Aangever [slachtoffer] heeft op 5 februari 2013 verklaard dat hij verdachte gebeld had vanwege een inbraak. Aangever wilde met hem praten.
(V) En toen?(A)”Hij kwam in mijn kamer en begon te schreeuwen dat hij niks gedaan had en dat hij me toch kon. Ik zag en voelde dat [verdachte] mij een klap op mijn lip gaf. Ik heb hem vervolgens ook geslagen. [getuige 1] ([getuige 1]) probeerde ons uit elkaar te halen. Mijn lip bloedde en [verdachte] had ook bloed. We waren al worstelend naar de deur gegaan. We lieten elkaar daar los. Ik zag dat [verdachte] wegging.
[verdachte] kwam terug. Ik hoorde dat [verdachte] hard schreeuwend en pratend naar boven kwam. Ik hoorde hem zeggen: kijk mijn gezicht wat je me hebt aangedaan….

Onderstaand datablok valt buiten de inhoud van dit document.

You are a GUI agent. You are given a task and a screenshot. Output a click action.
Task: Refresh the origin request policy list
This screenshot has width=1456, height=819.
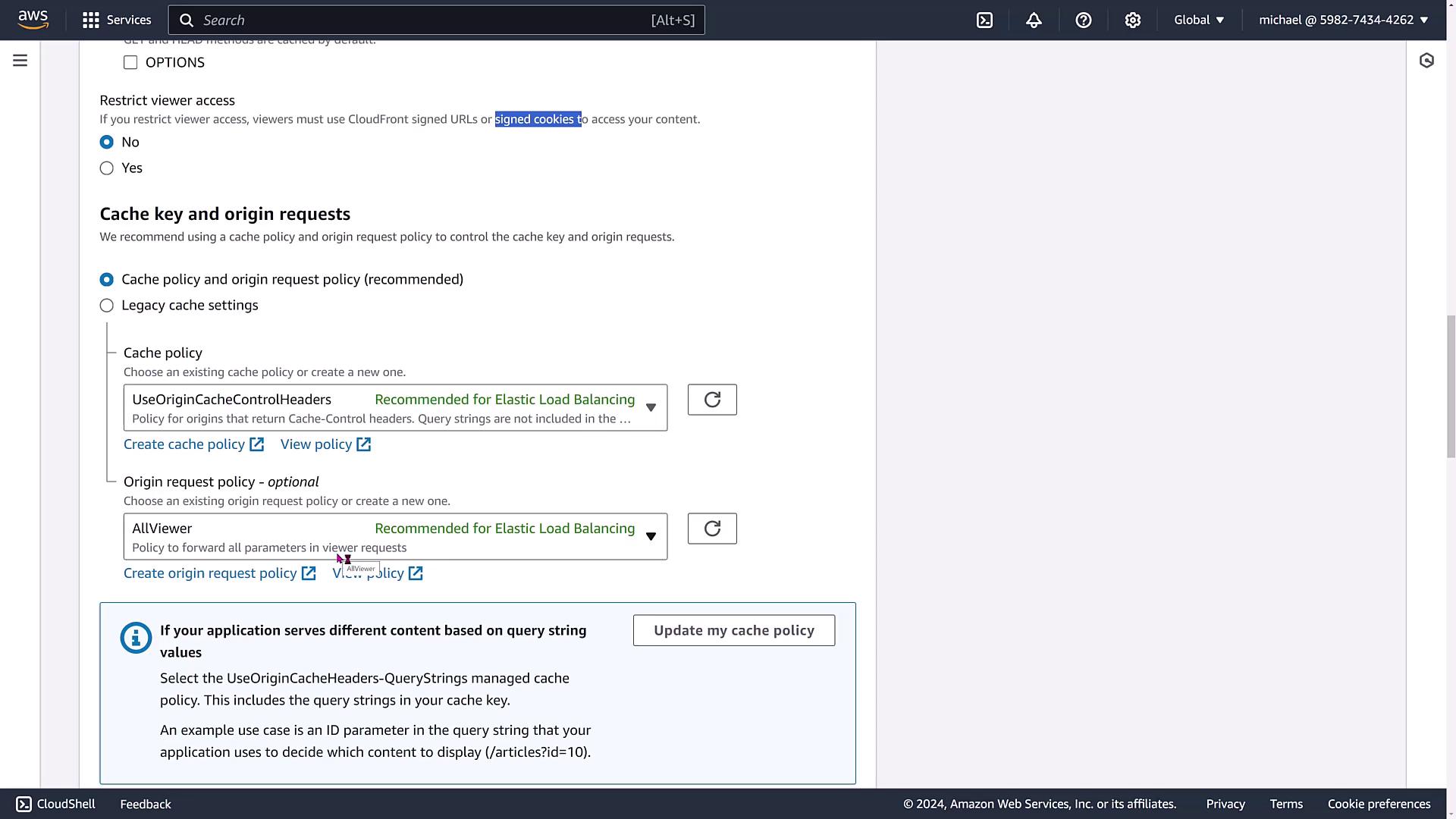coord(711,529)
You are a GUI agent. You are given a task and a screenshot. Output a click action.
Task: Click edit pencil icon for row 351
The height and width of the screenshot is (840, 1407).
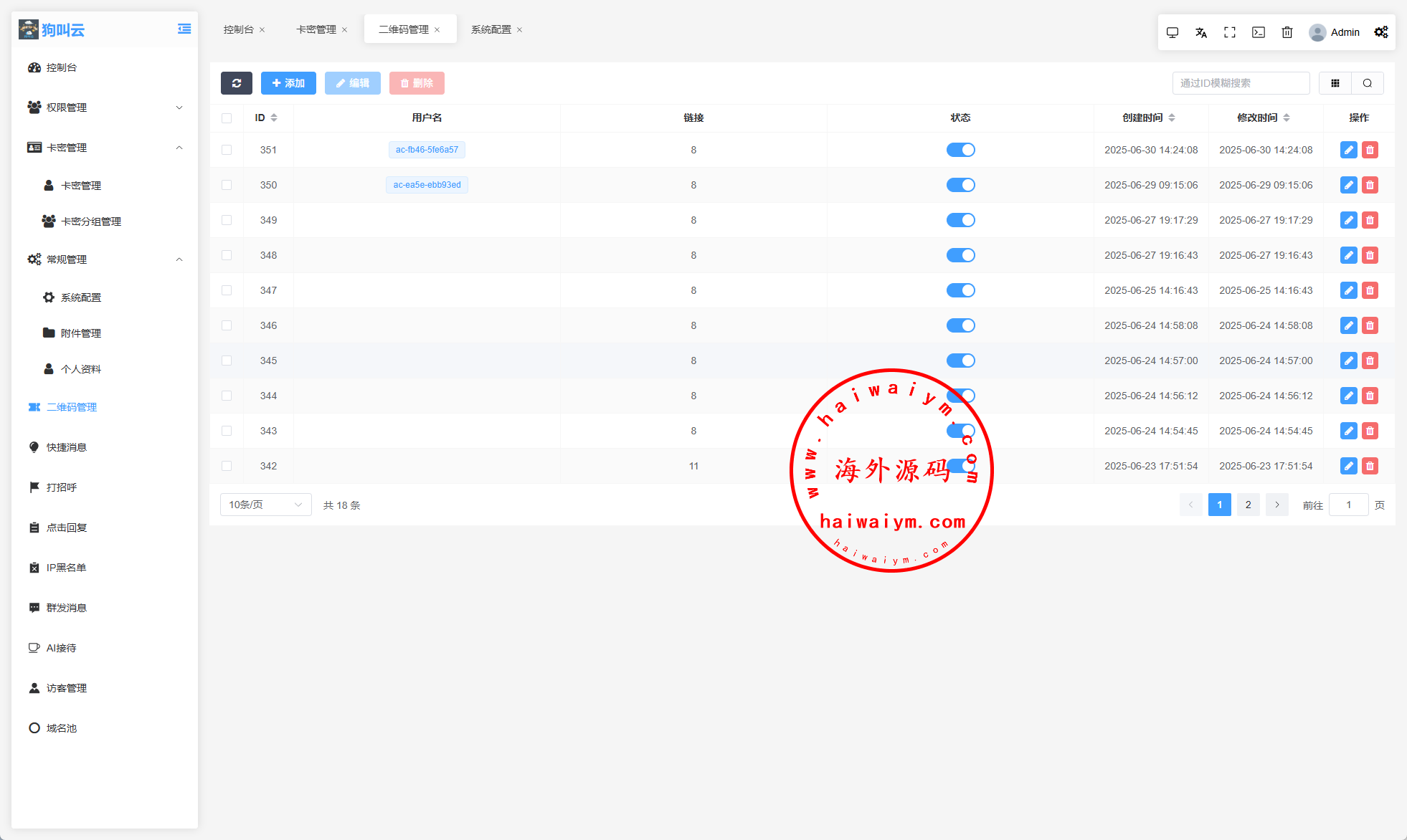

(V) Op welke toon zei hij dat? (A) Boos, agressief. Hij kwam binnen en rende gelijk op me af. Ik had uit voorzorg een asbak gepakt. Ik heb die nog gegooid. Deze kwam op de muur en brak. Ik zag dat hij een mes had in zijn linkerhand vandaar dat ik de asbak gooide. Ik voelde dat hij me gestoken had in mijn buik.
(V) En hoe is het met de steken verder gegaan? (A) Toen hij me stak in mijn linkerzijde in mijn buik heb ik mezelf uit verdediging omgedraaid met mijn rug half naar hem toe. Ik draaide van mijn linkerkant naar mijn rechterkant. Ik voelde vervolgens dat ik weer gestoken werd. Ik werd drie keer gestoken in mijn rug. [2]
Getuige [getuige 1] verklaarde te hebben gezien dat verdachte aangever stak in zijn bovenlichaam. Hij zag vervolgens dat er allemaal bloed op het bovenlichaam van [slachtoffer] en op de grond zat. [3]
Verdachte heeft ter terechtzitting van 13 juni 2013 verklaard dat hij aangever heeft geprikt met een mes. Verdachte dacht dat hij dat drie keer had gedaan. Toen verdachte bijna bij de deur was, heeft hij aangever gestoken en het mes op de grond gegooid. [4]
Letsel
Uit de geneeskundige verklaring van 15 februari 2013 blijkt dat aangever linksvoor ter hoogte van de ribbenboog, 5 cm uit de middenlijn, een circa 1 cm lange wond, scherp begrensd, passend bij een steekwond heeft. Op de rug rechts ter hoogte van de ribbenboog heeft aangever een tweetal wondjes van circa 1cm lengte. Rechts op de rug 8cm buiten de punt van het schouderblad en 3 cm eronder een scherp begrensde wond van circa 1,5 cm lengte, passend bij een steekwond. [5]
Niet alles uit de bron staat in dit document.